INSTRUCTIONS TO FOLLOW: Give back, unaltered, the lines from the one with "Where should I" to the end of the material, omitting pictures.

INFORMATION SUPPLIED:
◆ ◆ ◆ ◆ ◆
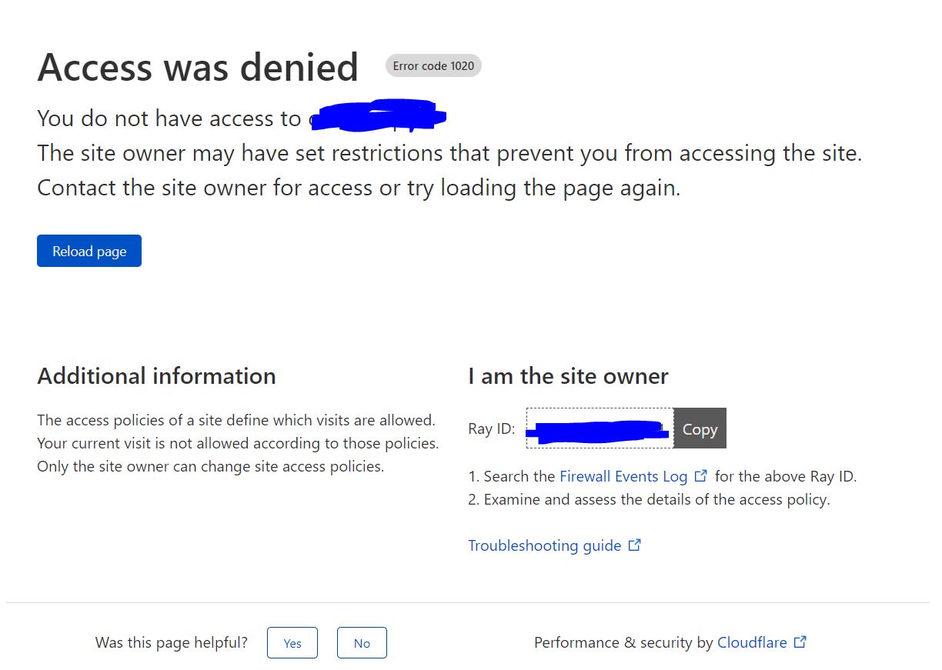
Task: Select the Ray ID text field
Action: pyautogui.click(x=600, y=428)
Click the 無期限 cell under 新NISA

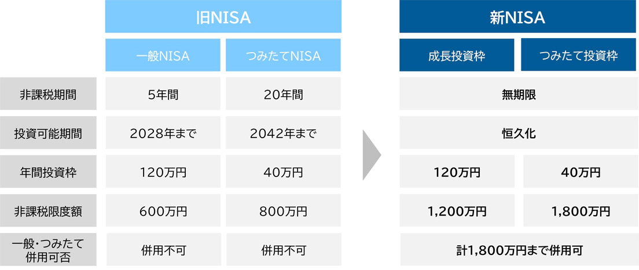pyautogui.click(x=518, y=95)
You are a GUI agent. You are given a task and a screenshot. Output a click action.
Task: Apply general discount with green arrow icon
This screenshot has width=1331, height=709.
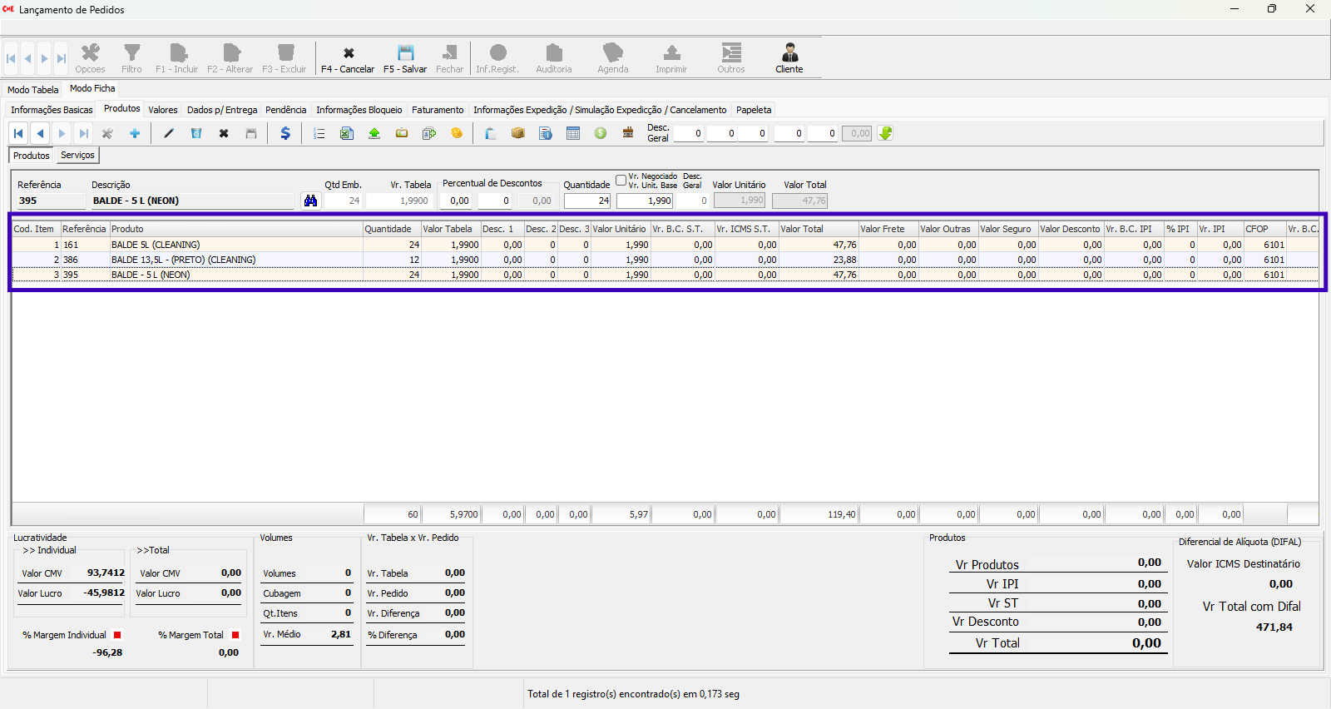[885, 133]
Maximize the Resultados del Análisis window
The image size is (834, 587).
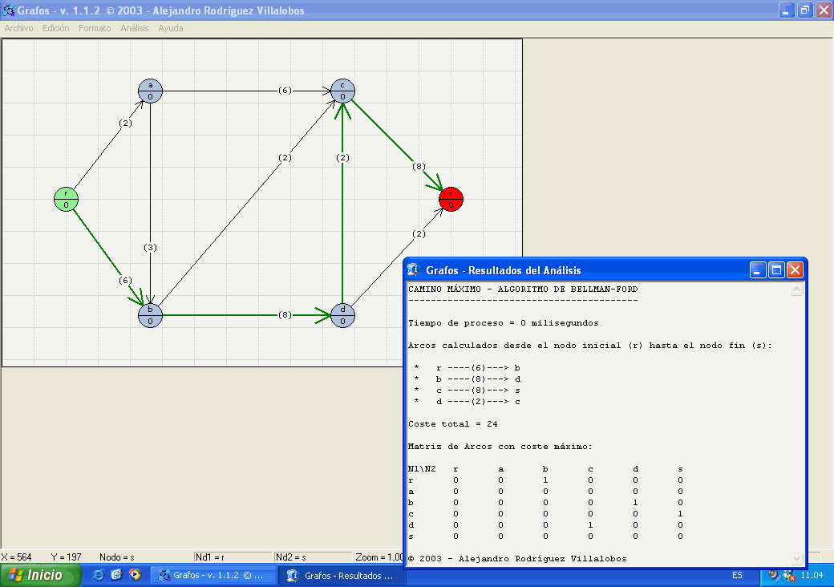(776, 270)
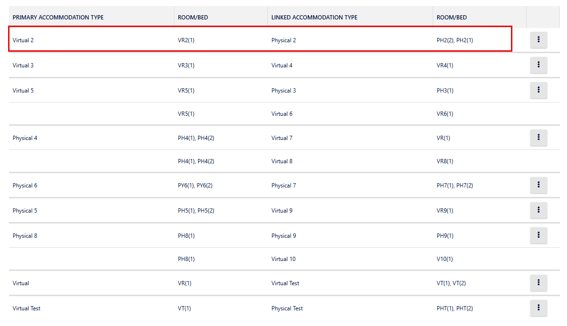Open the three-dot menu for Virtual row

539,283
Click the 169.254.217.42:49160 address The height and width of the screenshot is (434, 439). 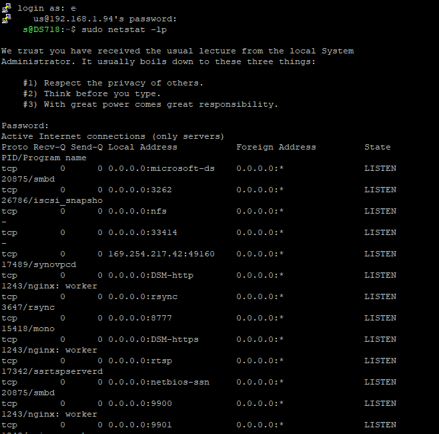pos(161,254)
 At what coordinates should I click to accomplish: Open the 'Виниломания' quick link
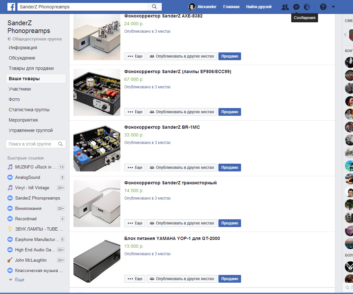28,208
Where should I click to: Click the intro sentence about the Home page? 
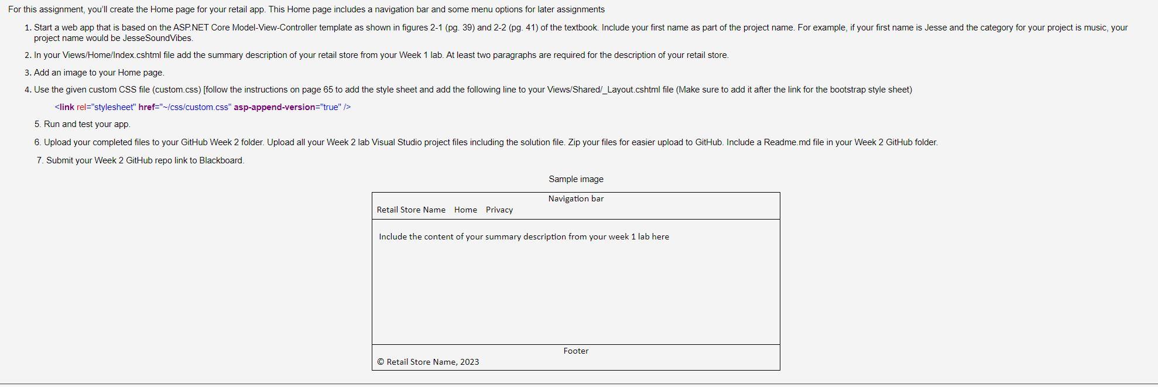tap(306, 9)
◆ ◆ ◆ ◆ ◆
SOLUTION FOR THIS EXERCISE:
Where should I click to: Click the intro sentence about the Home page? 
tap(306, 9)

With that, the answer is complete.